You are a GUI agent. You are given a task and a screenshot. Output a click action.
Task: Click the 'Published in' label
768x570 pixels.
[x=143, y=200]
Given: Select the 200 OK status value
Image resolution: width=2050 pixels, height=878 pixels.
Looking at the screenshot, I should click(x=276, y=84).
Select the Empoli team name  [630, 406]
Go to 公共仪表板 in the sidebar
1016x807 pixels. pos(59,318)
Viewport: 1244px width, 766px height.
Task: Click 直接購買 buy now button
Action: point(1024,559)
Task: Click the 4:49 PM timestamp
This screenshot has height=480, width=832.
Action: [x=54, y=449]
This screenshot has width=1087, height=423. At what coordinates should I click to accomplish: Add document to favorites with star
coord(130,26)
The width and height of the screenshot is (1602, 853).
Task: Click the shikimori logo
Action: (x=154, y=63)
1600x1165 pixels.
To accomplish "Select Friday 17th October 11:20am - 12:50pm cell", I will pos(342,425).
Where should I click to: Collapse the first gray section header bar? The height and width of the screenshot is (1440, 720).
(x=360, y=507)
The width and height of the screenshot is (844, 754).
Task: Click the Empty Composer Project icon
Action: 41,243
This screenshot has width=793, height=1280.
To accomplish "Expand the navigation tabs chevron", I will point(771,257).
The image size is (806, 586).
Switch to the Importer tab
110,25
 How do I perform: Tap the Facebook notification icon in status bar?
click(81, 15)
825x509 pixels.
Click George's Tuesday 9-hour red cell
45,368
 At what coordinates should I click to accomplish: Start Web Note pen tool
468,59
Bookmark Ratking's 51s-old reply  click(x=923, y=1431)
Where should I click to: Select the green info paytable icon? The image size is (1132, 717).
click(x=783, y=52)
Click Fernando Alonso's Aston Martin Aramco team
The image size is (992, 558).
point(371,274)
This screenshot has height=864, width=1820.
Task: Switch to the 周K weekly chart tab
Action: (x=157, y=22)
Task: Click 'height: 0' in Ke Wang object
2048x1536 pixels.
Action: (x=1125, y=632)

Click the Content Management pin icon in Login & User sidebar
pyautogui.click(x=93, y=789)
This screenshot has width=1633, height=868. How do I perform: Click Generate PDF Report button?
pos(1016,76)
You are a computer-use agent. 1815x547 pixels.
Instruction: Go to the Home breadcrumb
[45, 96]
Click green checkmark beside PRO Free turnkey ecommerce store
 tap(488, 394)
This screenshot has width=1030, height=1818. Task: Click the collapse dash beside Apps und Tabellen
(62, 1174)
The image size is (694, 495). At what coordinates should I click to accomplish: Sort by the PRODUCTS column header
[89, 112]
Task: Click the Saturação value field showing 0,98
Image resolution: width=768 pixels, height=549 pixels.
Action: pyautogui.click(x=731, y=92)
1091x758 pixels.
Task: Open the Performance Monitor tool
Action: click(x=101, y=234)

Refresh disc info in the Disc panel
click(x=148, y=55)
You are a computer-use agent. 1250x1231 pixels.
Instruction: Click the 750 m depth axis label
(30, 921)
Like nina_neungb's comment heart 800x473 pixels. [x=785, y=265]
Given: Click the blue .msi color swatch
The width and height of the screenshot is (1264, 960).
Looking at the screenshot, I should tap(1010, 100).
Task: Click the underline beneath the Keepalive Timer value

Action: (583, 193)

****************

*What you are asked to do*: How many lines of the entries above include the word "agent"? Reply with the number alone.

*Answer to the problem*: 3